Notre corps est la partie de nous-même qui vit dans ce monde ici et maintenant. Il a pour mission de nous représenter physiquement et de nous porter vaillamment à travers la vie. Il est important, et même vital, d’être à l’écoute de ses messages et de nous y accorder. Sans quoi, il risque de tirer le signal d’alarme avec d’autant plus d’intensité que nous nous éloignons de l’équilibre, de la santé et du bien-être.
Bref, le corps aime l’ordre et l’attention juste.

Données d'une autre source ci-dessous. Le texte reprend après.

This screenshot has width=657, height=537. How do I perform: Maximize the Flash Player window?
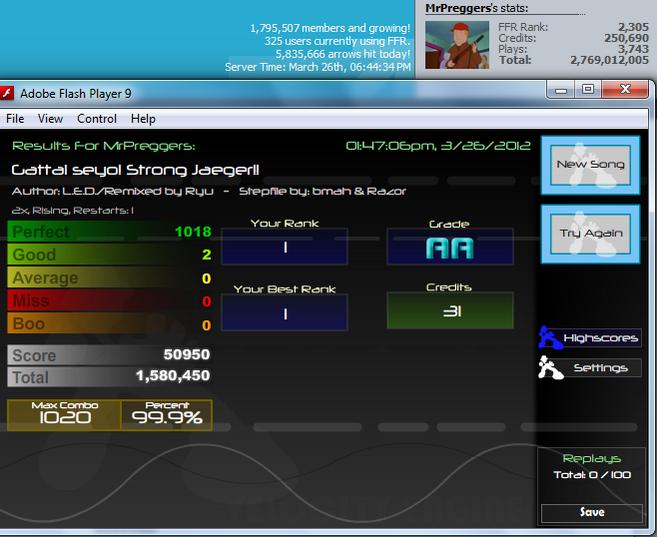tap(588, 89)
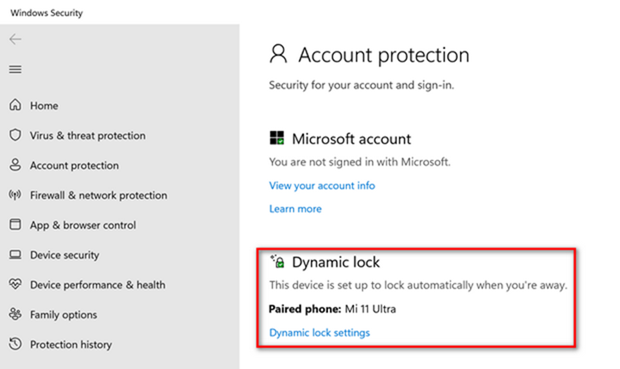Click the Home house icon

(15, 105)
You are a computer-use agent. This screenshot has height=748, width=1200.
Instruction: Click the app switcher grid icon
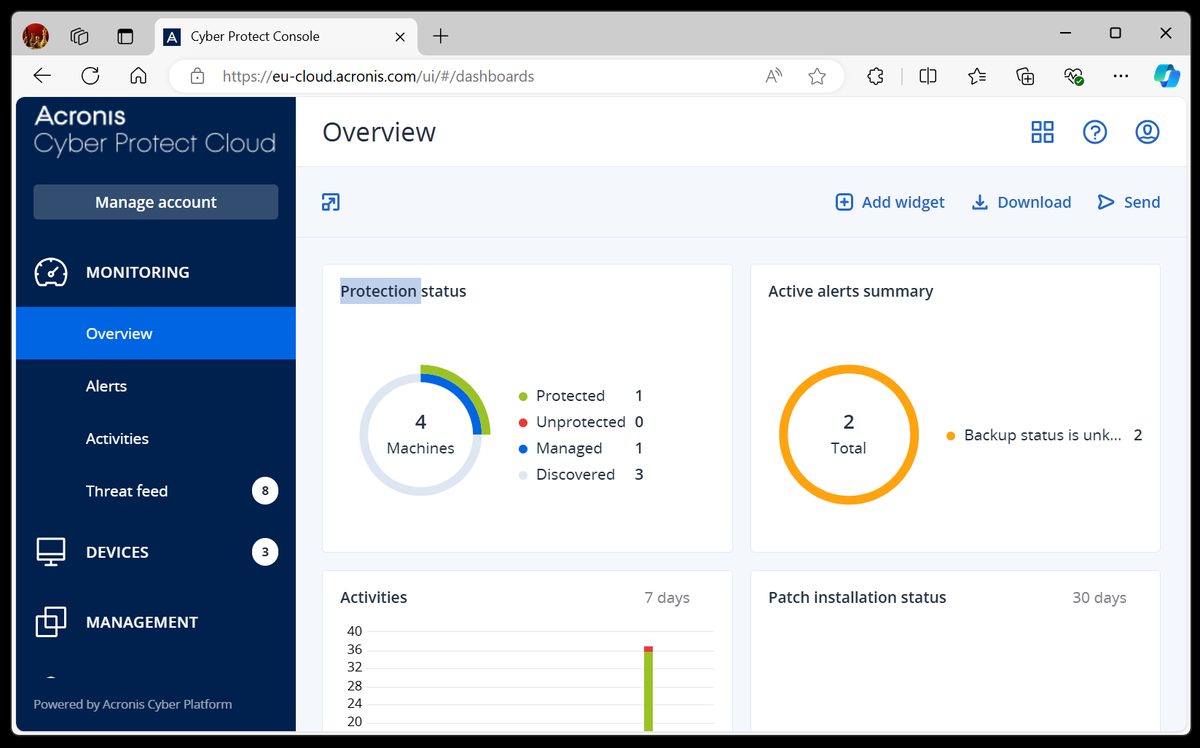coord(1042,131)
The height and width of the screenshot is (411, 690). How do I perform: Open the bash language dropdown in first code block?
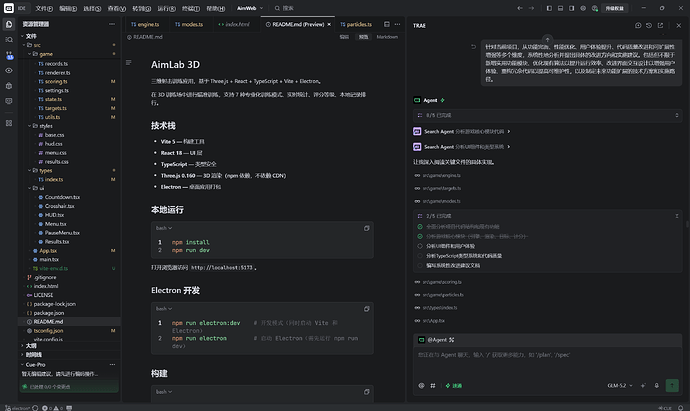(164, 228)
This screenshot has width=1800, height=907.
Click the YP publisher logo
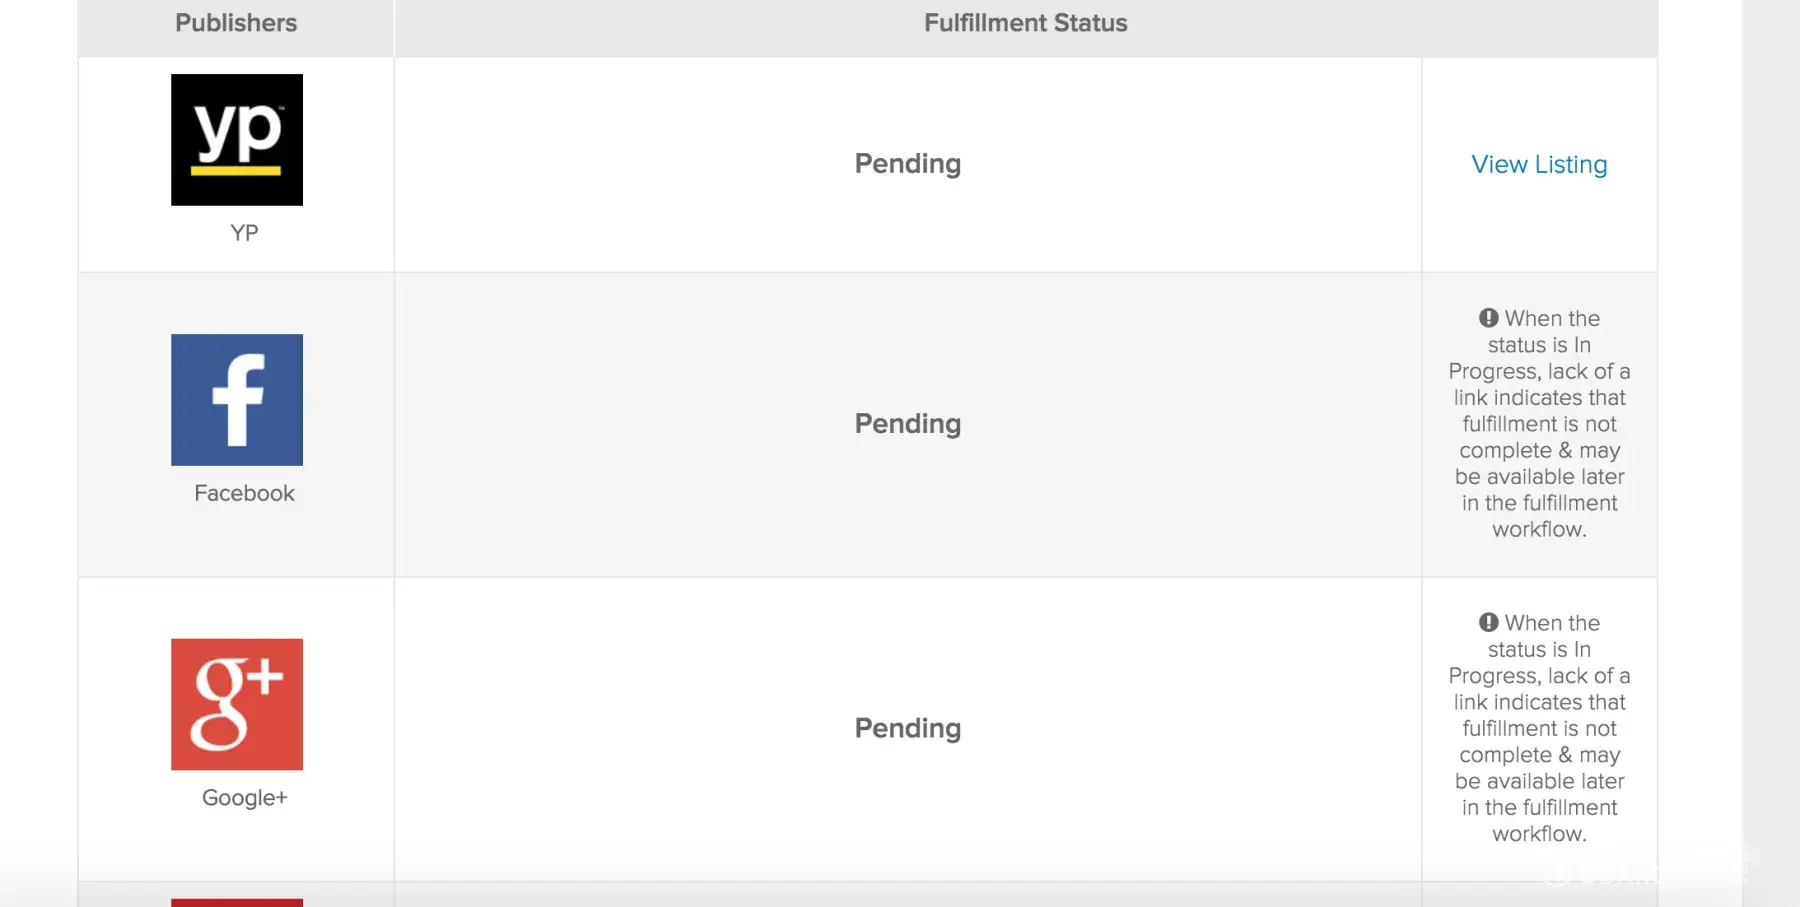[x=237, y=140]
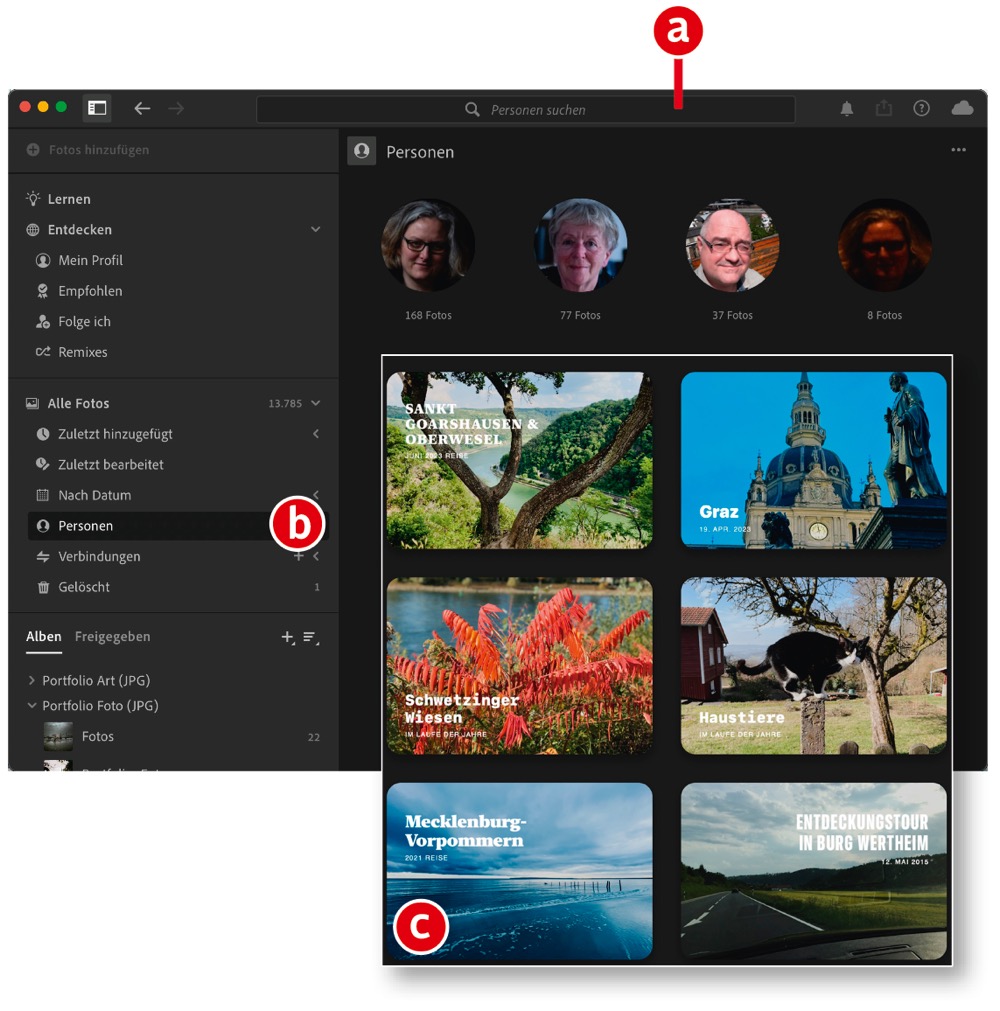Image resolution: width=1000 pixels, height=1011 pixels.
Task: Select the Alben tab
Action: click(x=43, y=637)
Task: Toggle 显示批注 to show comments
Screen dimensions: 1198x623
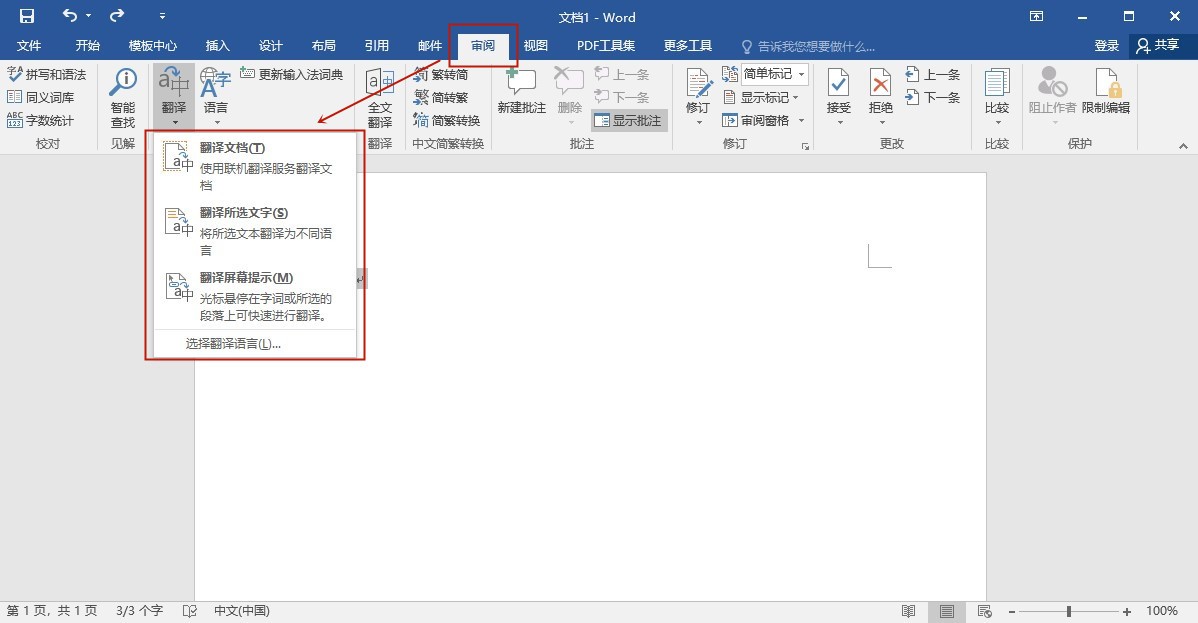Action: tap(629, 120)
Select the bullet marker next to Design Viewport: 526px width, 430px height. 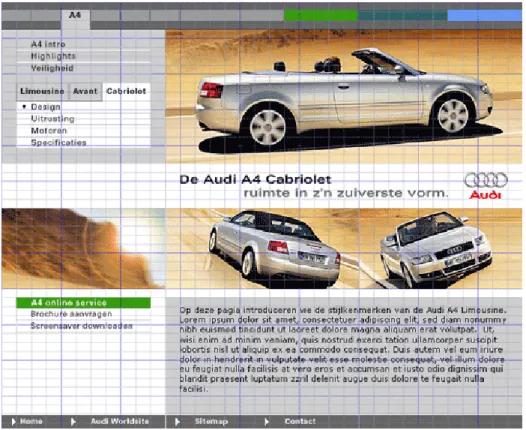[24, 107]
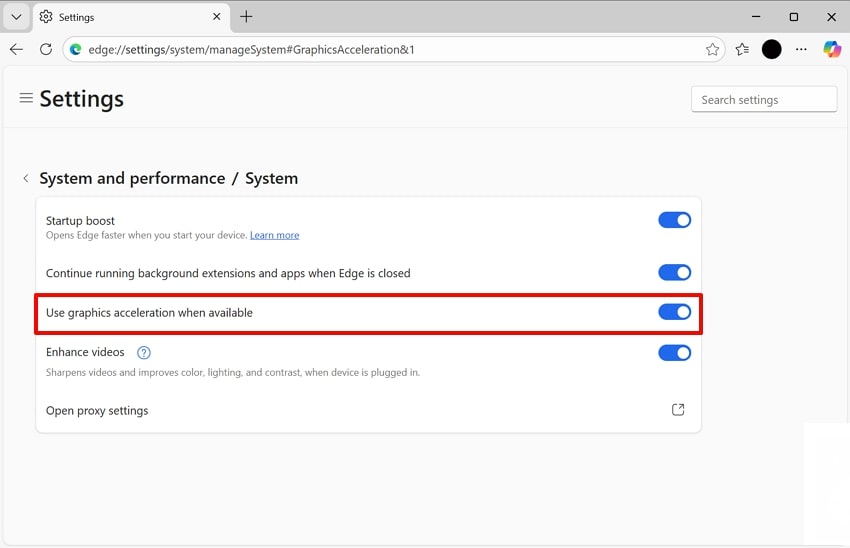850x548 pixels.
Task: Click the Enhance videos help icon
Action: coord(144,352)
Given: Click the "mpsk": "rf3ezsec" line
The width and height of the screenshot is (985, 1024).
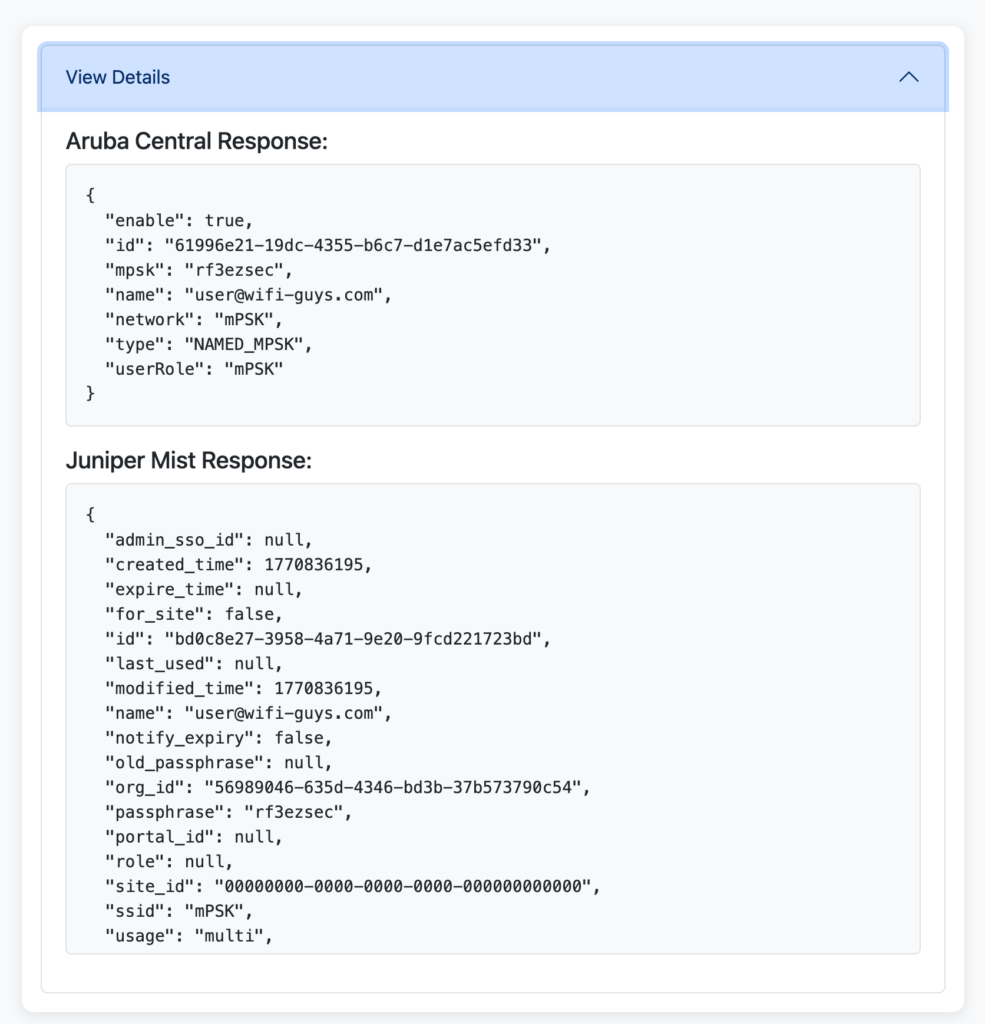Looking at the screenshot, I should pos(198,269).
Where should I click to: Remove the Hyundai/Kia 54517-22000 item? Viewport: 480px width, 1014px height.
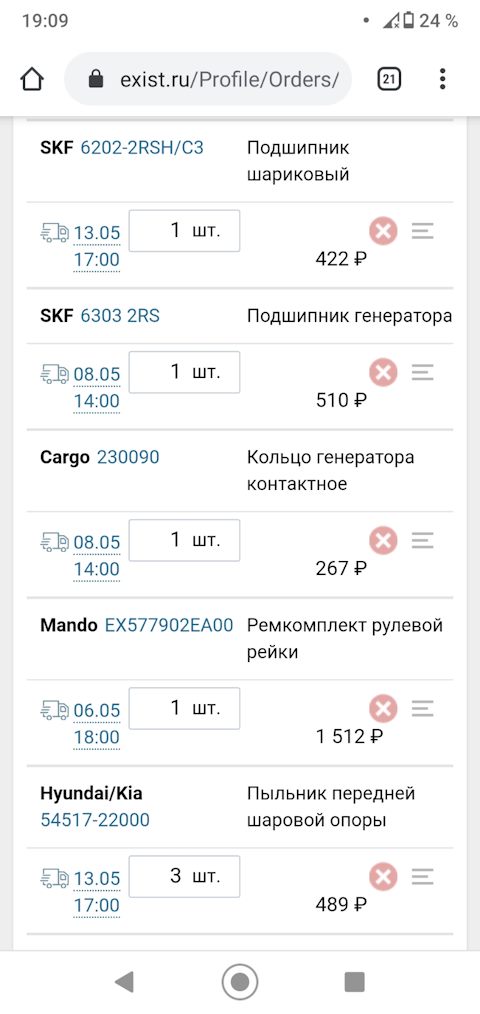pyautogui.click(x=384, y=877)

Je vous souhaite une très belle journée. Pour ma part, je vais me réjouir des quelques rayons de soleil qui filtrent à travers les nuages, et du son de la neige tombant discrètement sur la conté. Tic, tun, tun…
Allez paisiblement.
Olivier
Note 1 : à l’intention des mamans. Les informations rassemblées ici concernent la grande majorité des cas d’otite. Cependant, Mr Imoto nous informe que récemment, certains enfants souffrent des conditions présentées ci-dessus à cause d’une surexcitation du système nerveux liée au stress. La source du problème est alors plus difficile à cerner. Prenez la peine de consulter un médecin.
Note 2 : cet article ne remplace pas un avis médical. Il joue simplement le rôle d’informer les gens simples et responsables qui croient encore et font confiance en la sagesse du corps.